Segment Open
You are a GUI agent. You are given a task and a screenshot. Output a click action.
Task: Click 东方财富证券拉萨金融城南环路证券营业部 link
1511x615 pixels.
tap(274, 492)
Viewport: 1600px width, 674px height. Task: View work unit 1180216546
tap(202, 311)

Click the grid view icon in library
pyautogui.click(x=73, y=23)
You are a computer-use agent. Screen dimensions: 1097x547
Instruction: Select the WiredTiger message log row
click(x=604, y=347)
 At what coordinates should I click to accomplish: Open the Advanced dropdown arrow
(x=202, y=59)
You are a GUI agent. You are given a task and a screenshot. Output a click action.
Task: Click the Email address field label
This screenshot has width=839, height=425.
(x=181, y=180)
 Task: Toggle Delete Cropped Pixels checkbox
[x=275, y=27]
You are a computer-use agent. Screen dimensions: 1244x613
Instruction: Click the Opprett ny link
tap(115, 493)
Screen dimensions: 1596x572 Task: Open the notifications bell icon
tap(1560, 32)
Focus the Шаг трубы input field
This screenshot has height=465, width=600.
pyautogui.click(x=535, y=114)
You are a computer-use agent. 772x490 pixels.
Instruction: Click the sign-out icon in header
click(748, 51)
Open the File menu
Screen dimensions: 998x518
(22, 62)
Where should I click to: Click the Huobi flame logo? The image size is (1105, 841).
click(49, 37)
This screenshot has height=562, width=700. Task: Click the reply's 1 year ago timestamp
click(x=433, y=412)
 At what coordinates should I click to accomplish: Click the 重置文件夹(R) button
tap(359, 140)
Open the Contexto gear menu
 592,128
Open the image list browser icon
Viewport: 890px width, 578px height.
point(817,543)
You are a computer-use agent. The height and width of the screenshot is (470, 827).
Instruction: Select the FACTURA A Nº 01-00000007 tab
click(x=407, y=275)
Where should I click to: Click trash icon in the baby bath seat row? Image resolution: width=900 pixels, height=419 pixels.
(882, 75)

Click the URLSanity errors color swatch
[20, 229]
Segment Closed
- _What to produce_
Quote exactly the lines running from the start of the listing above through the line where "You are a computer-use agent. Screen dimensions: 1097x547" is found, and output no other lines.

- _Task solution_
You are a GUI agent. You are given a task and a screenshot. Output a click action.
Task: Click 东方财富证券拉萨金融城南环路证券营业部 link
1511x615 pixels.
tap(274, 492)
Viewport: 1600px width, 674px height. Task: View work unit 1180216546
tap(202, 311)

Click the grid view icon in library
pyautogui.click(x=73, y=23)
You are a computer-use agent. Screen dimensions: 1097x547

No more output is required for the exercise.